Xavier Duportet est l’étoile montante de la microbiologie en France. Ce jeune et fort médiatique chercheur de l’Institut Pasteur a même eu les honneurs d’une visite de la ministre de la Santé Marisol Touraine lors de l’inauguration de sa start-up baptisée Eligo Bioscience. Décrits assez complaisamment comme des « snipers de bactéries » par les médias grand public, pour leur capacité à viser spécifiquement les mauvaises bactéries, les éligobiotiques sont « des sortes de ciseaux moléculaires qui vont directement couper les gènes de résistance », explique David Bikard à Universcience, lui qui est également chercheur à l’Institut Pasteur et cofondateur de la start-up. Ces ciseaux moléculaires ont un nom : il s’agit de Crispr-Cas9, un complexe protéique très largement utilisé pour toutes sortes de manipulations génétiques (voir « Simple comme Crispr », Le Pharmacien de France, no 1283). À lire le site Eligo-bioscience.com, « les antibiotiques à large spectre qui éradiquent la moitié de notre flore intestinale sont comme faire de la chirurgie cardiaque avec un fusil » ; en éliminant seulement certaines bactéries ciblées, l’objectif des éligobiotiques est donc plutôt de permettre de réutiliser les antibiotiques déjà existants, à l’efficacité retrouvée… et en local, vu la taille des molécules d’éligobiotiques. C’est-à-dire en crème ou en comprimés mais uniquement pour les infections intestinales ou cutanées, ce qui restreindrait malheureusement beaucoup leur utilisation en pratique. Les chercheurs espèrent commencer des essais cliniques d’ici à 3 ans pour une mise sur le marché dans 5 à 10 ans.

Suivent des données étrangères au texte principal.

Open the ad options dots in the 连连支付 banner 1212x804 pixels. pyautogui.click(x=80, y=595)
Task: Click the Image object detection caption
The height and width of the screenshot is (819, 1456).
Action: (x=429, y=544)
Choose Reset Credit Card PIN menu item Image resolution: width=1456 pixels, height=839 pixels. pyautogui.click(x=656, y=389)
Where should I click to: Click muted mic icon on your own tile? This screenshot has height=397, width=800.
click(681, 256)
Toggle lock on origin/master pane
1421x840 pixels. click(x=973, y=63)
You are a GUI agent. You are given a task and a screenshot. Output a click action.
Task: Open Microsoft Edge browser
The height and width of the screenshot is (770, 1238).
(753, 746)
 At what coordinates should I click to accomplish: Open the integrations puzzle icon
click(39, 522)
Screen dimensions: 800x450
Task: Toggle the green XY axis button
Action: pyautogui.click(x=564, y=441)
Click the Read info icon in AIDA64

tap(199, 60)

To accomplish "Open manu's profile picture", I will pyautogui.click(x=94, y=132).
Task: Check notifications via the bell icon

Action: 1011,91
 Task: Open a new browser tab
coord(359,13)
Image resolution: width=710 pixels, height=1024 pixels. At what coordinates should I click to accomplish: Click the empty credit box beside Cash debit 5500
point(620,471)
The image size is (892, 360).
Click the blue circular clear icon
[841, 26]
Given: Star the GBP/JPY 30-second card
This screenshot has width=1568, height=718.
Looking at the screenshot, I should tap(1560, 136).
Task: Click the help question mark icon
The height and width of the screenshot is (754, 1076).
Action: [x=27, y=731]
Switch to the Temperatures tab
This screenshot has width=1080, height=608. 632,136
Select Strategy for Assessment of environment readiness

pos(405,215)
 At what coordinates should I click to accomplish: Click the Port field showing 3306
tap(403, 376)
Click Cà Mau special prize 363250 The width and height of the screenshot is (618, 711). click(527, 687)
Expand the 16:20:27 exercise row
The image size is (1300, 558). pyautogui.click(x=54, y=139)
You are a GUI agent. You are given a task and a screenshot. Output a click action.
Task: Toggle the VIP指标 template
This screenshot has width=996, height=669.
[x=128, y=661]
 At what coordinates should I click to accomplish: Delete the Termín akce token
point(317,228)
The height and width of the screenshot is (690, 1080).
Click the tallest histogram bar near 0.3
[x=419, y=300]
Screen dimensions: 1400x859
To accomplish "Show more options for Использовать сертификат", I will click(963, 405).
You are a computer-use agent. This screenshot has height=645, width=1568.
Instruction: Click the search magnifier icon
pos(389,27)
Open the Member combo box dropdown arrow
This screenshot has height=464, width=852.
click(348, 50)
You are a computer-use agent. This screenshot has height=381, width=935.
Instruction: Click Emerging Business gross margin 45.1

Des antibiotiques sous nos pieds

En découvrant par hasard l’étonnante propriété de la souche de Penicillium notatum qu’il cultivait, Alexander Fleming ouvrait la voie aux antibiotiques. Près de soixante-dix ans après, en plein marasme sur la recherche de nouvelles molécules, un chercheur américain pratique le retour aux sources : et si nous faisions confiance aux micro-organismes ? Partant du constat que les chercheurs n’utilisent que les plus faciles à cultiver d’entre eux et se coupent de milliers de souches potentiellement intéressantes, une équipe menée par Slava Epstein de la Northeastern University, aux États-Unis, se propose tout simplement de cultiver les souches « incultivables » mais potentiellement salvatrices au sein d’une start-up appelée NovoBiotic. À partir d’un rack de pipettes bricolé baptisé iChip et d’échantillons prélevés dans des flaques laissées par la marée, ce scientifique propose donc une approche très rudimentaire en concevant un milieu de culture qui permettrait à la grande majorité des bactéries qui ne se développent pas dans les boîtes de Petri de proliférer. « Le plus compliqué fut non pas de cultiver ces micro-organismes mais de les isoler les uns des autres », explique Slava Epstein à Statnews.com, ce qui fut fait avec une technique de dilution toute simple. L’iChip contient 192 puits permettant de cultiver autant de bactéries dans les conditions qui leur conviennent : dans un aquarium, dans une sorte de pâte pour imiter une bouche humaine… L’équipe prétend avoir découvert vingt-cinq nouvelles molécules et espère attirer les regards de l’industrie pharmaceutique sur sa teixobactine… ce qu’on lui souhaite ardemment.